Enough with affairs of the heart, next is on to the Akademie der Künste. The works on display here are all about consumer culture. Fashion labels, juice bars, and the Happy Museum by Simon Fujiwara broach the issue of the individualization drive. The organizers particularly liked Pariser Platz with the Brandenburg Gate, Hotel Adlon and the tradition-steeped embassies that are located around it. Without any natural light, the Feuerle Collection is showing Josephine Pryde, who was nominated alongside three other candidates for the Turner Prize just a few weeks ago. A comparatively colorful work by German artist Yngve Holen was hanging on the opposite wall. Title: evil eye.
Finding out exactly what the Reederei Rieder ship, the Blue Star, took out with it on a two-hour cruise was a challenge that we didn’t overcome, so we had to make do with the Instagram posts of boychild’s Saturday evening performance, which was not particularly surprising, but apparently complemented the program well. The last stop was the European School of Management and Technology (ESMT), opposite the new Stadtschloss (which is still a building site) – you have to really ask yourself how the students will react to the art-loving public during the week. In front of the library sat a controller who didn’t allow us to investigate the reality of the building further.

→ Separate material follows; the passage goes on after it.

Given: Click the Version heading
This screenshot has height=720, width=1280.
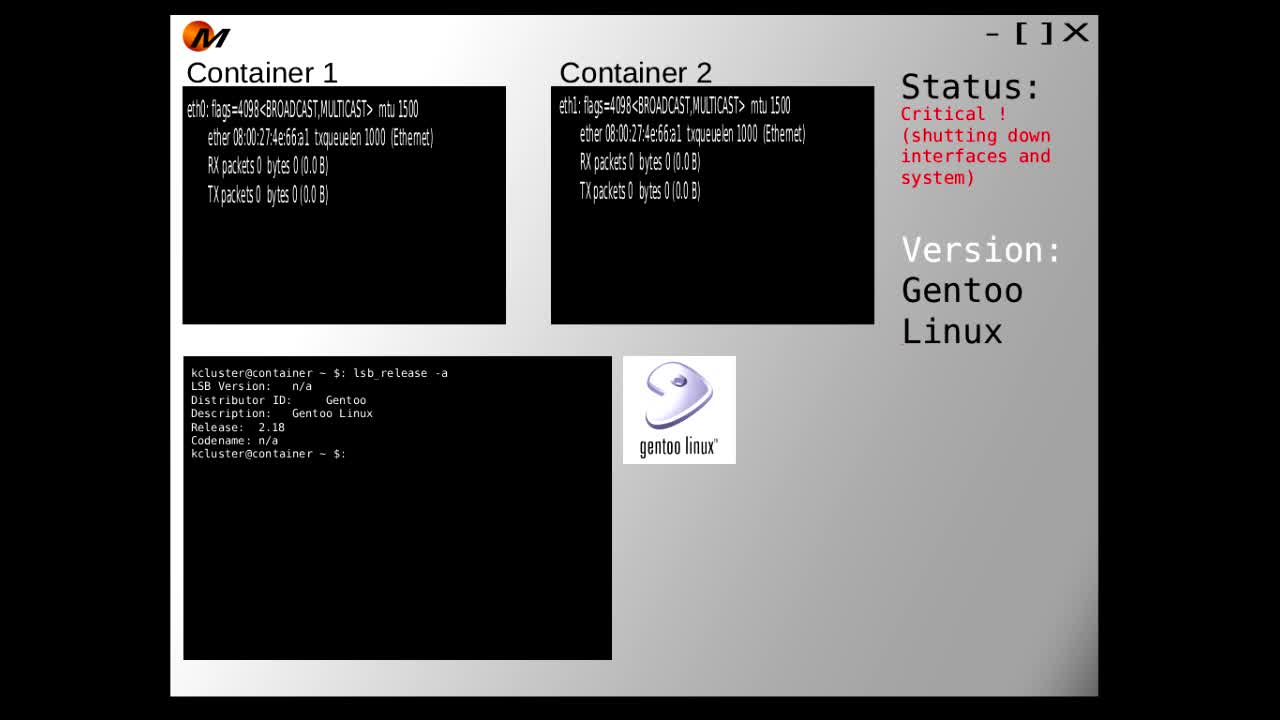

In the style of works by Simon Denny and Katja Novitskova, a specially installed door leads into a vacant hall with a large window façade and heaped up sand is home to a sports field race track. The work, Positive Pathways (+) by the GCC collective from the United Arab Emirates, addresses the tendency towards capitalistic ideologies in the Arab Gulf states and how it stands in contrast to the rich, immaterial depth of its own culture. In this moment it becomes clear how starved the public is after so much celebration of the superficial (even when it’s New York Post-Internet art), how it’s had enough of the nonchalance and still isn’t satisfied. A path in the right direction has been made, a look into the future, a dealing with the now – that’s all justified and couldn’t fit any better.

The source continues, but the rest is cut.